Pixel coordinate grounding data
= Beginning of Section =
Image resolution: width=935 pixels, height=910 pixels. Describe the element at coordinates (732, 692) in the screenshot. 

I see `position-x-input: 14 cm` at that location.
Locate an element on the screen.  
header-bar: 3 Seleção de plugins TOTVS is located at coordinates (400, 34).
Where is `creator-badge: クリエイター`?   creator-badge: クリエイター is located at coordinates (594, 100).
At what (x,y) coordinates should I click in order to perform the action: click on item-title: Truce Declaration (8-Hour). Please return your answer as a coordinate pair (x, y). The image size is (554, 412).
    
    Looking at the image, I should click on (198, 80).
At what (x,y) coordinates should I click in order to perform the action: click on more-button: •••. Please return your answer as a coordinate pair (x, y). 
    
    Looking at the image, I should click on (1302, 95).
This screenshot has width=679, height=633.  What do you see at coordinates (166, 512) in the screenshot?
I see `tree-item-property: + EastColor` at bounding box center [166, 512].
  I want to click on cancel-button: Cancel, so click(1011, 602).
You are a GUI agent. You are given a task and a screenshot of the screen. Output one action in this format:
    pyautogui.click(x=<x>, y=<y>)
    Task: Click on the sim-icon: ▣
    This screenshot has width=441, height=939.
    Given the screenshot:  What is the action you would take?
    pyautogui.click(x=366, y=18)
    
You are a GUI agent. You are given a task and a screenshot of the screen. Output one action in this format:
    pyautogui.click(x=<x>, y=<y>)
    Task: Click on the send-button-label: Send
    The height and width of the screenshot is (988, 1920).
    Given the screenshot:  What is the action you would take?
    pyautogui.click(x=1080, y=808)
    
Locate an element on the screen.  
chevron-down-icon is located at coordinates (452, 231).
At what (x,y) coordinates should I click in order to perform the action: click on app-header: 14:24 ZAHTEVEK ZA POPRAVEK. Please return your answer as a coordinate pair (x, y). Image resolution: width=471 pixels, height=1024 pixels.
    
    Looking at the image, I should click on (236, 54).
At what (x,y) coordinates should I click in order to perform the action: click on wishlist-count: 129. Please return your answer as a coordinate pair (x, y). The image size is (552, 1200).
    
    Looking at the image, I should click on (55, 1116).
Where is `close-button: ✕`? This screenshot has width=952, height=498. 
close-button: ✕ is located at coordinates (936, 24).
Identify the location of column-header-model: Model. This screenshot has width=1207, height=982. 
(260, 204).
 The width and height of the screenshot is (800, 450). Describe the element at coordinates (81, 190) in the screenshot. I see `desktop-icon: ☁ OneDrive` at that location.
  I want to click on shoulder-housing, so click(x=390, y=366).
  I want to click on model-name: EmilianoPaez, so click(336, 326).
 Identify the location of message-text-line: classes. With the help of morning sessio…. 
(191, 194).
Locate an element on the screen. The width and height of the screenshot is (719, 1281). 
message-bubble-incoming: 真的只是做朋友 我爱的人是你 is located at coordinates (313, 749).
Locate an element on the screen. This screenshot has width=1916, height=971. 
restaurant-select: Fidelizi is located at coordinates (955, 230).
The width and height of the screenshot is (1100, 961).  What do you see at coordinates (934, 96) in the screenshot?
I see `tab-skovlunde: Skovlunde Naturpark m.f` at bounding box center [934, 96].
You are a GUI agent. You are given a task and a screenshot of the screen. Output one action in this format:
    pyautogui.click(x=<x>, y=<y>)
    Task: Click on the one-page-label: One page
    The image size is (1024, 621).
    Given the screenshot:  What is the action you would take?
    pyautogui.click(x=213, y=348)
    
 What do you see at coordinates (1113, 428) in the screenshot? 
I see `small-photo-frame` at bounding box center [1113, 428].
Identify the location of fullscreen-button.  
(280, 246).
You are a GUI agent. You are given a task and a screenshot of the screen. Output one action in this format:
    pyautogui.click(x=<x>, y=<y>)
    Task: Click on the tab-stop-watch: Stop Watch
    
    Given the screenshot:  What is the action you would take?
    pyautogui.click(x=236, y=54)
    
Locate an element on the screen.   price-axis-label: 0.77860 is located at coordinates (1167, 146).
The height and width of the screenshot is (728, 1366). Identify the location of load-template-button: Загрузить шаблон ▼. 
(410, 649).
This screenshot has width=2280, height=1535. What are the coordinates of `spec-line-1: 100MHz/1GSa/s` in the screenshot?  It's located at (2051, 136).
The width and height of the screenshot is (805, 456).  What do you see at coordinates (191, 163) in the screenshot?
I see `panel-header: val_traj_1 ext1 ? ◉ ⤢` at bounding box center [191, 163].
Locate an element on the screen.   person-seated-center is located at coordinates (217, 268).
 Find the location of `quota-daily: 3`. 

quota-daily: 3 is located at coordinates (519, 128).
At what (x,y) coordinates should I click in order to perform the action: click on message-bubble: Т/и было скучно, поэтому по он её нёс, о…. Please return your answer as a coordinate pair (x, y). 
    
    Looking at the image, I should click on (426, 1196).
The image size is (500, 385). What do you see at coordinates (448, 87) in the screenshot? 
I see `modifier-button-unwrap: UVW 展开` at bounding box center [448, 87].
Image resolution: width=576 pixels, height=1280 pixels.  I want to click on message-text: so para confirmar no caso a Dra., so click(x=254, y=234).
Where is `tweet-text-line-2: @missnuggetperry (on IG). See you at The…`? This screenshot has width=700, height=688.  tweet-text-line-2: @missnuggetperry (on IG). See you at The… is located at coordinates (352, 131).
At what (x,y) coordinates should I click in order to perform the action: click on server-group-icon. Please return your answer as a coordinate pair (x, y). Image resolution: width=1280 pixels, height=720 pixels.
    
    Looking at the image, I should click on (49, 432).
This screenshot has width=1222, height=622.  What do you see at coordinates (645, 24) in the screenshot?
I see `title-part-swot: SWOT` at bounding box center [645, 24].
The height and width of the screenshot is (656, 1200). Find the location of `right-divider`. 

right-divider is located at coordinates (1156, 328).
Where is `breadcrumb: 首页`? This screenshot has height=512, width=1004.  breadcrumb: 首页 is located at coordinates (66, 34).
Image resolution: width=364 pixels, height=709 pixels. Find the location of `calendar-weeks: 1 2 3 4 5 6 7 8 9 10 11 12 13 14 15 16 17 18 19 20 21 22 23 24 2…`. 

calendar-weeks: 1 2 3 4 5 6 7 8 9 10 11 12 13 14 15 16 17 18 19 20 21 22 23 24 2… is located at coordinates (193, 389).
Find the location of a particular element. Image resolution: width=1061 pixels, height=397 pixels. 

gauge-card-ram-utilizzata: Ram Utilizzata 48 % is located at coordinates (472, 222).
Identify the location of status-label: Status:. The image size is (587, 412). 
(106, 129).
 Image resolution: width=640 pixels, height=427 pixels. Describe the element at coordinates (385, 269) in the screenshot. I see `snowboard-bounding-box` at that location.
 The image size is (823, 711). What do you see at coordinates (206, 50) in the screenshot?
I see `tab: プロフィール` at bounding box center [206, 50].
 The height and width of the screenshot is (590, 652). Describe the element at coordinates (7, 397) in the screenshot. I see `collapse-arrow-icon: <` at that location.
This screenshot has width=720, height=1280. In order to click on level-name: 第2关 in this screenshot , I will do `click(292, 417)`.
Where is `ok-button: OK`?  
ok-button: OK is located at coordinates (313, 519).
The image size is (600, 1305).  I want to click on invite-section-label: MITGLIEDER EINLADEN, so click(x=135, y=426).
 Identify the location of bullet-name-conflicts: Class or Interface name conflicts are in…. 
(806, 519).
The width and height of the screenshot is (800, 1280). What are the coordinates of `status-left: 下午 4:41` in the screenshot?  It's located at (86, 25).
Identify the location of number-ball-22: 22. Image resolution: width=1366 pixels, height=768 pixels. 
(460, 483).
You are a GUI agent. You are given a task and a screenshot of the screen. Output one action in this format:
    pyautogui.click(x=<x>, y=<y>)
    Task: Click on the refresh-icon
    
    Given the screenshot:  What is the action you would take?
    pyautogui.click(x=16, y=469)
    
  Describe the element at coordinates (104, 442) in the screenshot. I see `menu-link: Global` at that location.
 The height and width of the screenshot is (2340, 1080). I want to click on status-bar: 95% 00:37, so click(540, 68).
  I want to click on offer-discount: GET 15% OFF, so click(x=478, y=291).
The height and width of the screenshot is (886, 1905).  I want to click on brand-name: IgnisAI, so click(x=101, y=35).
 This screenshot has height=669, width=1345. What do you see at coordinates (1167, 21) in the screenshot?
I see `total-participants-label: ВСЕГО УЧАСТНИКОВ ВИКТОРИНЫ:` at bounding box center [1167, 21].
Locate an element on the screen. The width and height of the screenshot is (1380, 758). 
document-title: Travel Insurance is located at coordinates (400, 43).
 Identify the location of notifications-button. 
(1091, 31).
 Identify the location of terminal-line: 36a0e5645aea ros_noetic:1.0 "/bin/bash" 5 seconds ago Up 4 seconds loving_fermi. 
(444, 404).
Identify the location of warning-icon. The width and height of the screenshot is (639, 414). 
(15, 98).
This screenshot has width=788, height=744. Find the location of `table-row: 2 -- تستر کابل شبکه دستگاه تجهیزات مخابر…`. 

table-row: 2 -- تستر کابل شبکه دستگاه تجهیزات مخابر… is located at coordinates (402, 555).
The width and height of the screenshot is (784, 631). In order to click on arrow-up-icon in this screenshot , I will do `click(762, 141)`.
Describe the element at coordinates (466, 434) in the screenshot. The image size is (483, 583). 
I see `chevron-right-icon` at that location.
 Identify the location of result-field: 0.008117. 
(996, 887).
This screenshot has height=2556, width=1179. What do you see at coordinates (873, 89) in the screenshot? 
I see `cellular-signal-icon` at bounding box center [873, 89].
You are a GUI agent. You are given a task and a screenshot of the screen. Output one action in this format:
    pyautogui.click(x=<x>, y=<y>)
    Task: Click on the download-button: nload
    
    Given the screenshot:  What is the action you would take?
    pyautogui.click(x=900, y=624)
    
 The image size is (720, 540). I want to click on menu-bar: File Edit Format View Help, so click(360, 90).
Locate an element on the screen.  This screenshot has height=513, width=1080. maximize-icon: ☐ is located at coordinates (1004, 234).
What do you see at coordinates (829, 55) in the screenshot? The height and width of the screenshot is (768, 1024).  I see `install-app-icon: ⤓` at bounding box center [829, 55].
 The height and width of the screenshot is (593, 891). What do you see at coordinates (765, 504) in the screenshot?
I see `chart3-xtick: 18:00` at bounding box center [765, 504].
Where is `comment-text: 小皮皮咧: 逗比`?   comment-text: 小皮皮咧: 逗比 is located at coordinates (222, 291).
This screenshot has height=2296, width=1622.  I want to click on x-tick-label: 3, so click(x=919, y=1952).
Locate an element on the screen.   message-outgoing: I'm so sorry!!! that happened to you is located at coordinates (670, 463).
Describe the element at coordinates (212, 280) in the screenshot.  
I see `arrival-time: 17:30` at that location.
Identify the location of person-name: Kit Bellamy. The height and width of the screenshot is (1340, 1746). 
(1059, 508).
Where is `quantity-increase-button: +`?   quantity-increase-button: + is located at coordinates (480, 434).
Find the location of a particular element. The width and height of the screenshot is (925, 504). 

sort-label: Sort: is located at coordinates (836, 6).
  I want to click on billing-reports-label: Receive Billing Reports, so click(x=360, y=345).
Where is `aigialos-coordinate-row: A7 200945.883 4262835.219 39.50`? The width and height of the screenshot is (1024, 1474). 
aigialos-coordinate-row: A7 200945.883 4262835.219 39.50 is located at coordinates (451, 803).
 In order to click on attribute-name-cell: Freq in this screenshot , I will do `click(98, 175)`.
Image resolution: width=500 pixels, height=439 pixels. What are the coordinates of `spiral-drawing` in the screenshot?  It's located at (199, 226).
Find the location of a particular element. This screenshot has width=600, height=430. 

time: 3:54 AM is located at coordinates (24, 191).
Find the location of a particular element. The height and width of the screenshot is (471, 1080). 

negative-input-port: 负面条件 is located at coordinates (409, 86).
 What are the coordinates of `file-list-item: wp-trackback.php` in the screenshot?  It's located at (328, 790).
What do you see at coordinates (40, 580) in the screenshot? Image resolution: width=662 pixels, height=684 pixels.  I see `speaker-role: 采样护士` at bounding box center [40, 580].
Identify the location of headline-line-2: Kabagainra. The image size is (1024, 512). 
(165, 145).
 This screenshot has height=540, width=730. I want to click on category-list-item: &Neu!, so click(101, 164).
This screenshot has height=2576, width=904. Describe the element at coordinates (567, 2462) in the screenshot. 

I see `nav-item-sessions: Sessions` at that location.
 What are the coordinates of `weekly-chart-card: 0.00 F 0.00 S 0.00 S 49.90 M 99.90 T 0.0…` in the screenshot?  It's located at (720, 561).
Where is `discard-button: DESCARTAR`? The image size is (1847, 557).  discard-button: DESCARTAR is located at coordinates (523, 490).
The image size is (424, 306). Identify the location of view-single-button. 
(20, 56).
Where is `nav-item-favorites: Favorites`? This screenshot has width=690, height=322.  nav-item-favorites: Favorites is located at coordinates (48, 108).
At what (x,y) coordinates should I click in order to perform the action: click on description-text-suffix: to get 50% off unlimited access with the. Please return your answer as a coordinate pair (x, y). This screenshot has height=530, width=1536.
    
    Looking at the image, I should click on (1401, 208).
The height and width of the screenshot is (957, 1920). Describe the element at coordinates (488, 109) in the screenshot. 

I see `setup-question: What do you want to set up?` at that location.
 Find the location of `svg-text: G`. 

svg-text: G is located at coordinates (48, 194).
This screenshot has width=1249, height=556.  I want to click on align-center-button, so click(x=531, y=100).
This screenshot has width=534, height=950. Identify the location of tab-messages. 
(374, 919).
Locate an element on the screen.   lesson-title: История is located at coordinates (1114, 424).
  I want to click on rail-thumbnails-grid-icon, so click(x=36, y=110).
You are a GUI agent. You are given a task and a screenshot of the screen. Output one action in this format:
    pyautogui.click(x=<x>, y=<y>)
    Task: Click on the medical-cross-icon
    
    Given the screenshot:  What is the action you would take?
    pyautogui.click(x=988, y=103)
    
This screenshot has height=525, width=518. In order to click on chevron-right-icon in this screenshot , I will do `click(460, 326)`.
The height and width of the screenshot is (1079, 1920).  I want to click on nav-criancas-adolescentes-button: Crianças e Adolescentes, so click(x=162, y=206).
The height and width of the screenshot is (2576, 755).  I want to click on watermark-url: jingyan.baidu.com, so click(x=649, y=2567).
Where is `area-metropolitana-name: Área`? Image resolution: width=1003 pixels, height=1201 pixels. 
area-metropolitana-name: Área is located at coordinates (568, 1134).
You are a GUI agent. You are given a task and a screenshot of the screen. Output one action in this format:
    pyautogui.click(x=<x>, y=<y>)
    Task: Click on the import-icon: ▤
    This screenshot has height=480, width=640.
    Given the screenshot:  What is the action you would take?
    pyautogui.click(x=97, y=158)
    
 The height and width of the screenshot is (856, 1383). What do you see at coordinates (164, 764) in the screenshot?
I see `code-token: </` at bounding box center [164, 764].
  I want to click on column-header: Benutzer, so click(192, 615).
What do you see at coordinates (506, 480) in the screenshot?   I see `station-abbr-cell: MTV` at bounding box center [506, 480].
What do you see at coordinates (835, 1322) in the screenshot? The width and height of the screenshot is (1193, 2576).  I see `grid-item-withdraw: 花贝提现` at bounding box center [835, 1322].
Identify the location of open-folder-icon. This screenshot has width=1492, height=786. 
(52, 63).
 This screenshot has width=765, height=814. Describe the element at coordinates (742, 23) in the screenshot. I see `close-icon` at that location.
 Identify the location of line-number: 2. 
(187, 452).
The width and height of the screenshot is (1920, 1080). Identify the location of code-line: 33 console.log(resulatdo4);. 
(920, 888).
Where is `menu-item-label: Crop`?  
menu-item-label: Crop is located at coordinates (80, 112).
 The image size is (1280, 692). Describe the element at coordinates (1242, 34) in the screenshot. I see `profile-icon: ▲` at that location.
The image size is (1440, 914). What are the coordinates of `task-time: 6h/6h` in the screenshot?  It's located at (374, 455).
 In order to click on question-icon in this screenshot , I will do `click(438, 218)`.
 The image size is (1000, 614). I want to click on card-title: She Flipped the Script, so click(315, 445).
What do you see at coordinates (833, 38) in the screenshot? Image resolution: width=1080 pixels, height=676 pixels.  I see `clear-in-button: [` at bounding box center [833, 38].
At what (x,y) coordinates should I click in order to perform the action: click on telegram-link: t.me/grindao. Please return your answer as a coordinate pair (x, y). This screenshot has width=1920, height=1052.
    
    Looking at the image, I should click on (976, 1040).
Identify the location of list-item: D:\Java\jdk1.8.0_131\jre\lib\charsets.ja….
= End of Section =
| What this task involves |
Reproduce verbatim the lines of the material above, from the line containing "I want to click on rail-thumbnails-grid-icon, so" through the line containing "pyautogui.click(x=988, y=103)", both included.

| Exercise response |
  I want to click on rail-thumbnails-grid-icon, so click(x=36, y=110).
You are a GUI agent. You are given a task and a screenshot of the screen. Output one action in this format:
    pyautogui.click(x=<x>, y=<y>)
    Task: Click on the medical-cross-icon
    
    Given the screenshot:  What is the action you would take?
    pyautogui.click(x=988, y=103)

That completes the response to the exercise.